### Brief:
Rewrite the listing below, swapping every "computer-use agent" for "screen agent" and keeping everything else unchanged.

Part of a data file
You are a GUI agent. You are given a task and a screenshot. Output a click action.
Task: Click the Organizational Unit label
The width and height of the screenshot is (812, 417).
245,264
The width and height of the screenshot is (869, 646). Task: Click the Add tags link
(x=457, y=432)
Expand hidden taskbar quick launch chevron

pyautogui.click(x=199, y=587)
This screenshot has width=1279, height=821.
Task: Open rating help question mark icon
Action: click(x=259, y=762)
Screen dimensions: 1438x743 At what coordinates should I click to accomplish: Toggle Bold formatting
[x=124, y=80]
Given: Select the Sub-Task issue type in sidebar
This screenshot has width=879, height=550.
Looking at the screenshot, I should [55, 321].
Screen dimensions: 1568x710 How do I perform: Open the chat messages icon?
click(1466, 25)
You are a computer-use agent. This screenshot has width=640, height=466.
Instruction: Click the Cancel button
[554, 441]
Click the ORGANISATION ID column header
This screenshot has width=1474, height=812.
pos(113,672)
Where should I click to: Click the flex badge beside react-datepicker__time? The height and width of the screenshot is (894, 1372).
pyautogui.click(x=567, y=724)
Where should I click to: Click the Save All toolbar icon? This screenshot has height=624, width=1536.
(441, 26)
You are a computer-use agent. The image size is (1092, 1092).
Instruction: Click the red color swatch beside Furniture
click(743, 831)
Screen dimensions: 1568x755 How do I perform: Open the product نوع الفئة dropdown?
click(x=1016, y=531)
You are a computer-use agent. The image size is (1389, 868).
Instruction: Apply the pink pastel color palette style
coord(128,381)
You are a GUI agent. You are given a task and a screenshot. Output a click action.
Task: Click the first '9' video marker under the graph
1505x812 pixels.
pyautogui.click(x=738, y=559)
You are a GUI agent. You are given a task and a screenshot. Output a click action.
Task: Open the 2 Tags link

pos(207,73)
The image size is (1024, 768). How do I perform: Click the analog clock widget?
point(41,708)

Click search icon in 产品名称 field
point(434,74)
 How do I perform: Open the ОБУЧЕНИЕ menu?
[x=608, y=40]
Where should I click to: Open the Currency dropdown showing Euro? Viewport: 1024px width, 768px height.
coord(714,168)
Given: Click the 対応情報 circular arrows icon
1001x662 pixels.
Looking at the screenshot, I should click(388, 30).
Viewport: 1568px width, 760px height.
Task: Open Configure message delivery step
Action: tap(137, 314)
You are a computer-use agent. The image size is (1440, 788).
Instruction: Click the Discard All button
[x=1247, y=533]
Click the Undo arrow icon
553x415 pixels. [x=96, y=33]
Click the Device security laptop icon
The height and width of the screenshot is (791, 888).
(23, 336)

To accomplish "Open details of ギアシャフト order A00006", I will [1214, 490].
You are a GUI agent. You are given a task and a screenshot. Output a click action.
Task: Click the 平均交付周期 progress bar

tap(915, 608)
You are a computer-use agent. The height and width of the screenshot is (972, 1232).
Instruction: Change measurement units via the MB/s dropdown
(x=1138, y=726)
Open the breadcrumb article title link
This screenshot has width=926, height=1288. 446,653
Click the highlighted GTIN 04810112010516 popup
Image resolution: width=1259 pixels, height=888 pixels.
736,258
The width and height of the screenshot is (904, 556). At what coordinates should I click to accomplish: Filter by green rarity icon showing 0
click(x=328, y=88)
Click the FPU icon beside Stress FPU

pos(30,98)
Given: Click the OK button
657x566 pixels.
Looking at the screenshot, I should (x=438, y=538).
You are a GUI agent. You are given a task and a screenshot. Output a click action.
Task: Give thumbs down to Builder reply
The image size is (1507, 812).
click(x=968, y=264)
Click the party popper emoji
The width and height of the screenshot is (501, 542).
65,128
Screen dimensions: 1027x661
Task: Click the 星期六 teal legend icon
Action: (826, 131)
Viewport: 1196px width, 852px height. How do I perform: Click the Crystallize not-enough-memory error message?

### Complete answer:
You are a GUI agent. You are given a task and a screenshot. Output a click action.
Task: Click the Organizational Unit label
The width and height of the screenshot is (812, 417).
245,264
The width and height of the screenshot is (869, 646). Task: Click the Add tags link
(x=457, y=432)
Expand hidden taskbar quick launch chevron

pyautogui.click(x=199, y=587)
This screenshot has width=1279, height=821.
Task: Open rating help question mark icon
Action: click(x=259, y=762)
Screen dimensions: 1438x743 At what coordinates should I click to accomplish: Toggle Bold formatting
[x=124, y=80]
Given: Select the Sub-Task issue type in sidebar
This screenshot has width=879, height=550.
Looking at the screenshot, I should [55, 321].
Screen dimensions: 1568x710 How do I perform: Open the chat messages icon?
click(1466, 25)
You are a screen agent. This screenshot has width=640, height=466.
Instruction: Click the Cancel button
[554, 441]
Click the ORGANISATION ID column header
This screenshot has width=1474, height=812.
pos(113,672)
Where should I click to: Click the flex badge beside react-datepicker__time? The height and width of the screenshot is (894, 1372).
pyautogui.click(x=567, y=724)
Where should I click to: Click the Save All toolbar icon? This screenshot has height=624, width=1536.
(441, 26)
You are a screen agent. The image size is (1092, 1092).
Instruction: Click the red color swatch beside Furniture
click(743, 831)
Screen dimensions: 1568x755 How do I perform: Open the product نوع الفئة dropdown?
click(x=1016, y=531)
You are a screen agent. The image size is (1389, 868).
Instruction: Apply the pink pastel color palette style
coord(128,381)
You are a GUI agent. You are given a task and a screenshot. Output a click action.
Task: Click the first '9' video marker under the graph
1505x812 pixels.
pyautogui.click(x=738, y=559)
You are a GUI agent. You are given a task and a screenshot. Output a click action.
Task: Open the 2 Tags link

pos(207,73)
The image size is (1024, 768). How do I perform: Click the analog clock widget?
point(41,708)

Click search icon in 产品名称 field
point(434,74)
 How do I perform: Open the ОБУЧЕНИЕ menu?
[x=608, y=40]
Where should I click to: Open the Currency dropdown showing Euro? Viewport: 1024px width, 768px height.
coord(714,168)
Given: Click the 対応情報 circular arrows icon
1001x662 pixels.
Looking at the screenshot, I should click(388, 30).
Viewport: 1568px width, 760px height.
Task: Open Configure message delivery step
Action: tap(137, 314)
You are a screen agent. The image size is (1440, 788).
Instruction: Click the Discard All button
[x=1247, y=533]
Click the Undo arrow icon
553x415 pixels. [x=96, y=33]
Click the Device security laptop icon
The height and width of the screenshot is (791, 888).
(23, 336)

To accomplish "Open details of ギアシャフト order A00006", I will [1214, 490].
You are a GUI agent. You are given a task and a screenshot. Output a click action.
Task: Click the 平均交付周期 progress bar

tap(915, 608)
You are a screen agent. The height and width of the screenshot is (972, 1232).
Instruction: Change measurement units via the MB/s dropdown
(x=1138, y=726)
Open the breadcrumb article title link
This screenshot has width=926, height=1288. 446,653
Click the highlighted GTIN 04810112010516 popup
Image resolution: width=1259 pixels, height=888 pixels.
736,258
The width and height of the screenshot is (904, 556). At what coordinates should I click to accomplish: Filter by green rarity icon showing 0
click(x=328, y=88)
Click the FPU icon beside Stress FPU

pos(30,98)
Given: Click the OK button
657x566 pixels.
Looking at the screenshot, I should (x=438, y=538).
You are a GUI agent. You are given a task and a screenshot. Output a click action.
Task: Give thumbs down to Builder reply
The image size is (1507, 812).
click(x=968, y=264)
Click the party popper emoji
The width and height of the screenshot is (501, 542).
65,128
Screen dimensions: 1027x661
Task: Click the 星期六 teal legend icon
Action: (826, 131)
Viewport: 1196px width, 852px height. How do I perform: Click the Crystallize not-enough-memory error message?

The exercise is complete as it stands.